Many migrants do not recover quickly from the initial psychological blow brought about by their deportation, ending up drifting in and out of shelters, without a fixed address. Some may see advantages in living off the grid, where they are neither a burden to anyone nor are they burdened by responsibilities to anyone else. José Luis Reyes, who has lived for several years between the streets and shelters of Tijuana, explains what this life has been like since his deportation, and why he has lived this way for so long in “A Migrant: Adventures and Advice from the Streets of Tijuana”. José Luis, who migrated to the US alone as an adolescent in order to help out his single mother and siblings, was deported after twenty years in the country. His deportation was particularly painful because he left behind a son who now is forced to grow up without a father, just as José Luis did. He remains near the border in hopes that one day he’ll be able to return and support his son.
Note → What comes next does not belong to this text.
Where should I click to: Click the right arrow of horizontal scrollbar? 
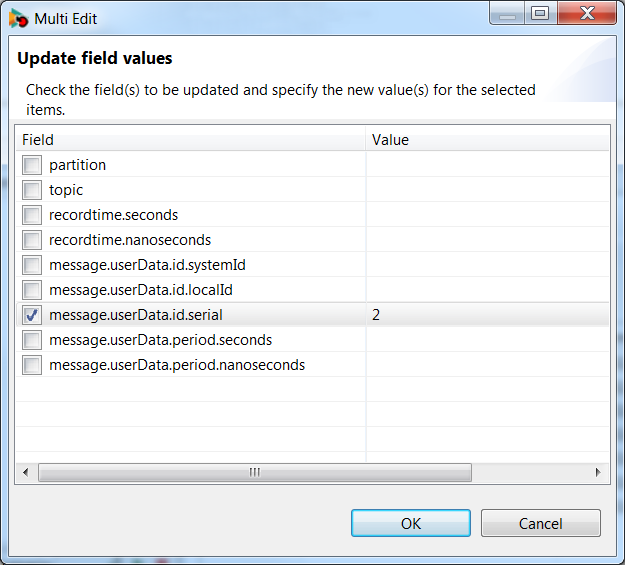tap(597, 472)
Some migrants survive for many years on the streets. Salvador Ruiz spent some fifteen years following his deportation, addicted to drugs and living on the streets of Tijuana until finally his daughter found him and inspired him to go into rehabilitation, a story he tells in “From Homelessness to Hope and Betterment”.
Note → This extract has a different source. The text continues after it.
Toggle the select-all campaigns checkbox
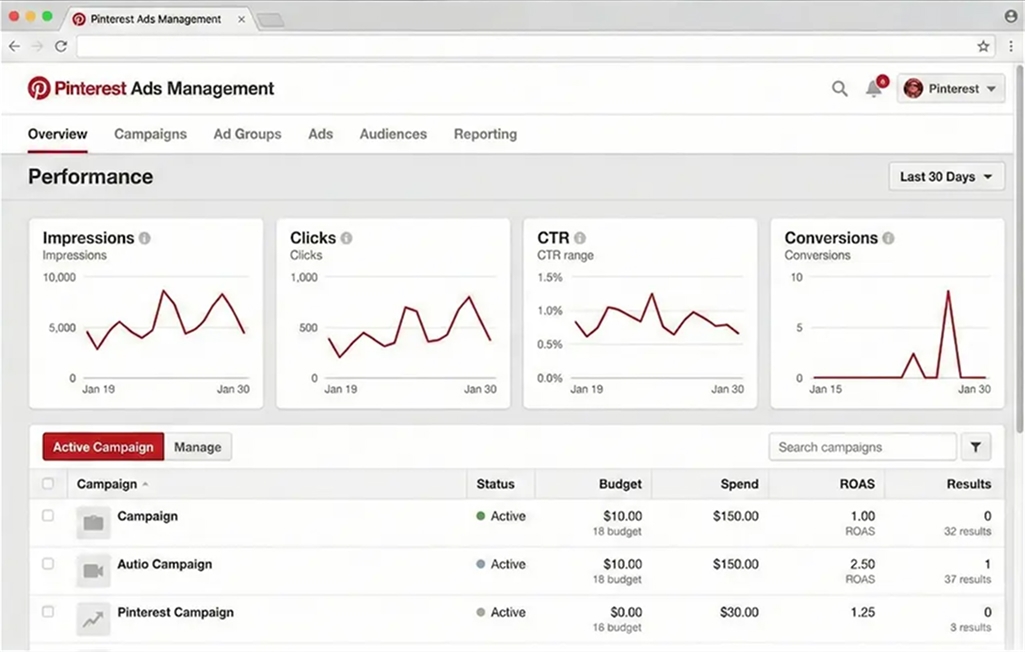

Salvador Ruiz, Desayunador Salesiano Padre Chava, Tijuana, October 2019
Salvador Ruiz, Desayunador Salesiano Padre Chava, Tijuana, October 2019

But others may die as a consequence of the hard life on the streets. Deported migrant Ignacio Davis tells the story of a deported migrant that he knew only as “Apá,” who passed away leaving no way to notify his family, as no one knew his real name. Ignacio recounts the sleuthing that needed to be done to locate Apá’s family, and makes a plea for shelters to register the real names of their residents in order to help families find them in “Apá’s Story”.

Gerardo Sánchez, the narrator of “Cruel Deportations,” cited above, also met a tragic end. After several years living in Tijuana’s shelters and streets, he finally got a steady job as a doorman in a shelter. Unfortunately, this site, once run by a prominent social worker, Micaela Saucedo, who passed away in 2013, was now used as a site for drug sales by one of the cartels vying for control of the city’s retail narcotics trade. When the site was raided by a rival cartel, he happened to be working the door. While the narcos who were the targets of the raid escaped from the roof, Gerardo and three others who happened to be near the entrance were shot down. Sánchez’s tragic end powerfully demonstrates the precariousness that many deported migrants experience in the months and years following their deportation.